WRITTEN INSTRUCTION: Put the lines of the listing from the one containing "Where should I click to: Modify" through the one containing "(x=687, y=205)", inclusive, into a numbered list, leaving out any blank lines.

DATA:
'''

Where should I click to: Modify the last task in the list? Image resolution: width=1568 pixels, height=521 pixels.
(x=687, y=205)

'''
'''

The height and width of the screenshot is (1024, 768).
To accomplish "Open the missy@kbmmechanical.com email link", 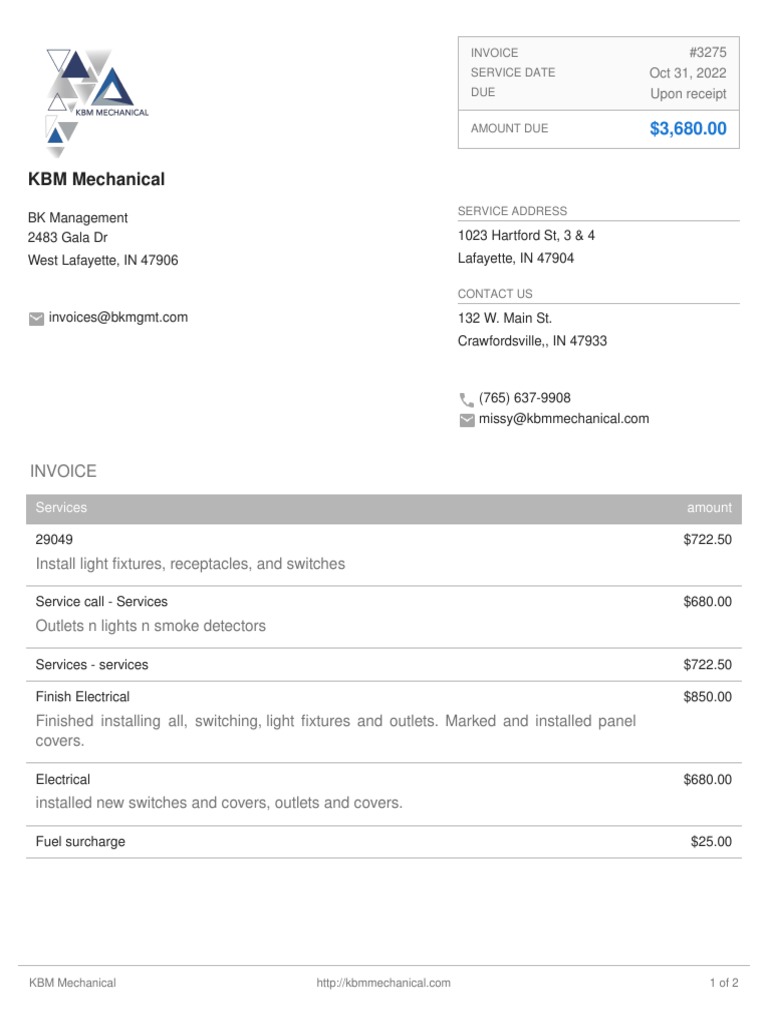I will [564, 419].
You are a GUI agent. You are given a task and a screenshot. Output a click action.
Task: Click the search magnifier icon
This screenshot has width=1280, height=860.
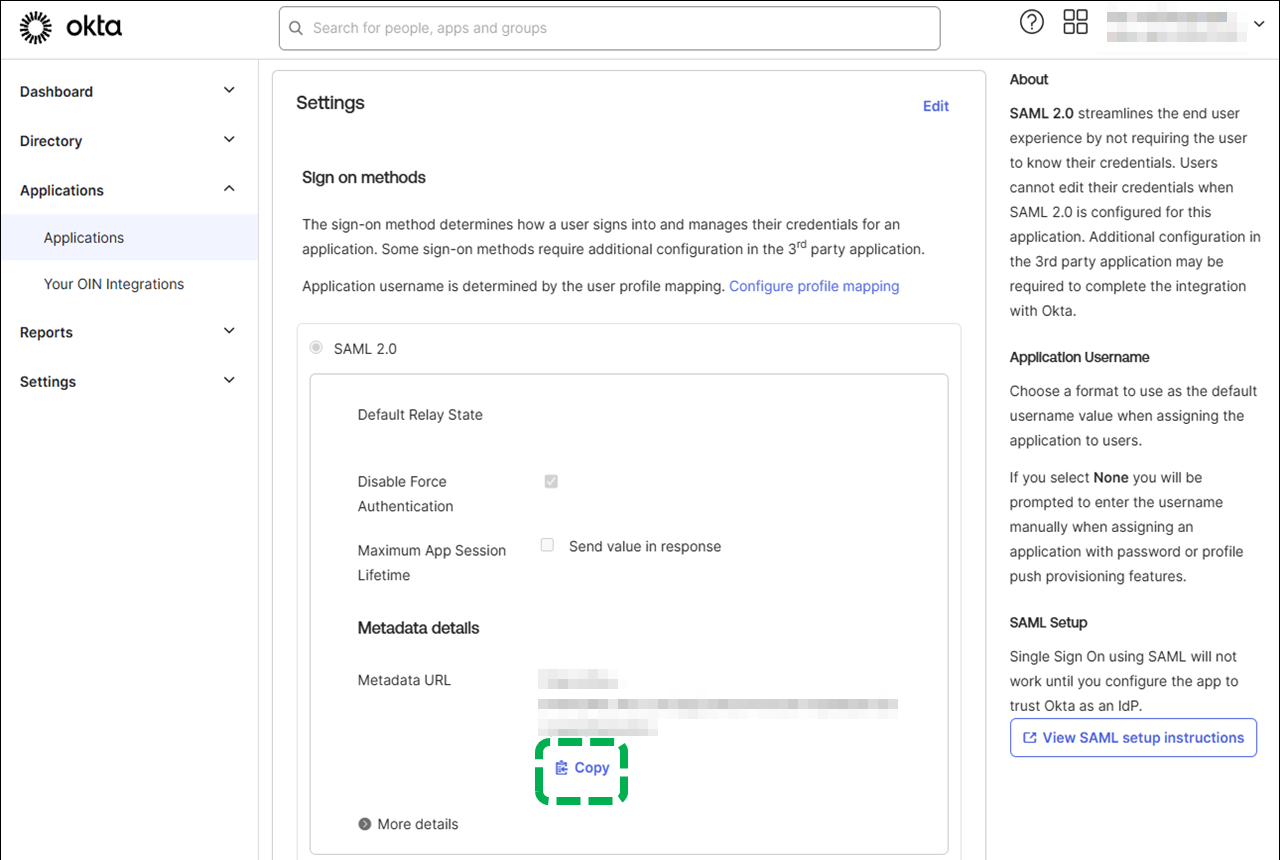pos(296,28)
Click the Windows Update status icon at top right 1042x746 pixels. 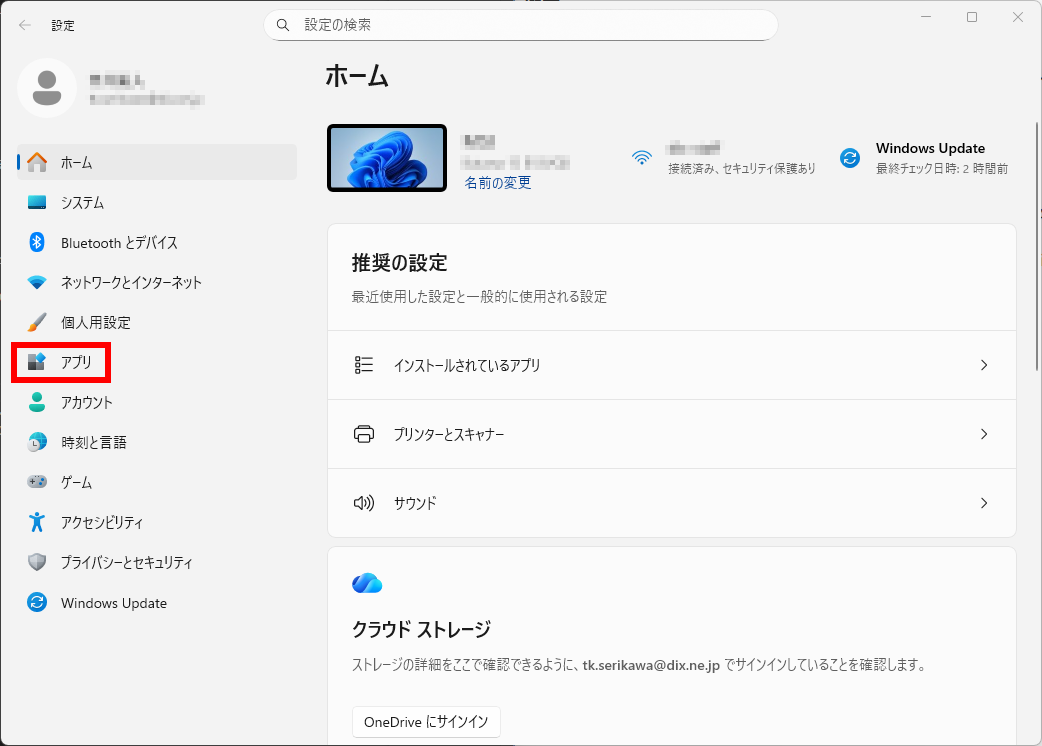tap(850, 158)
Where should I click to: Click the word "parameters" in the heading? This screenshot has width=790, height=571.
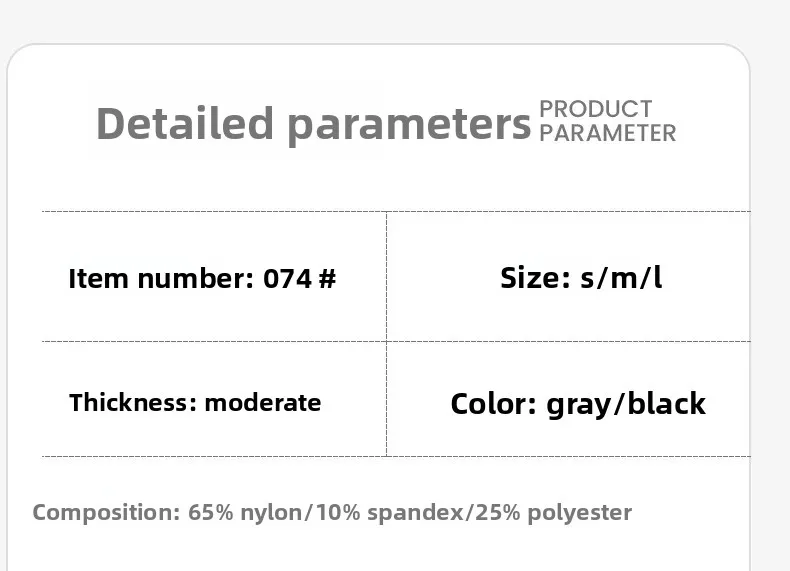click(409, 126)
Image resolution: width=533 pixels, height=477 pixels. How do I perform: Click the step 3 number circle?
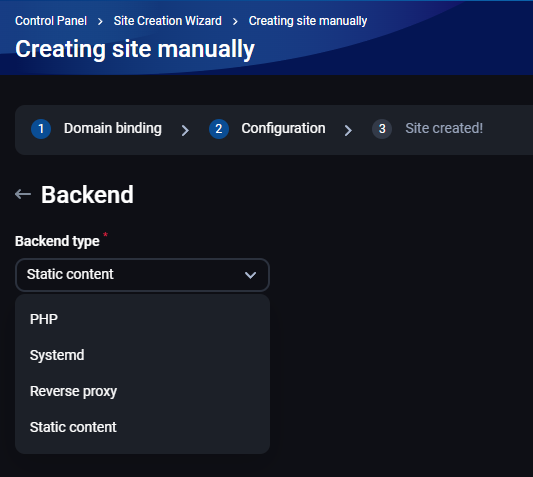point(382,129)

'''

OUTPUT FOR THIS EXERCISE:
1. Where should I click to: Modify the last task in the list? Image resolution: width=1568 pixels, height=521 pixels.
2. (x=687, y=205)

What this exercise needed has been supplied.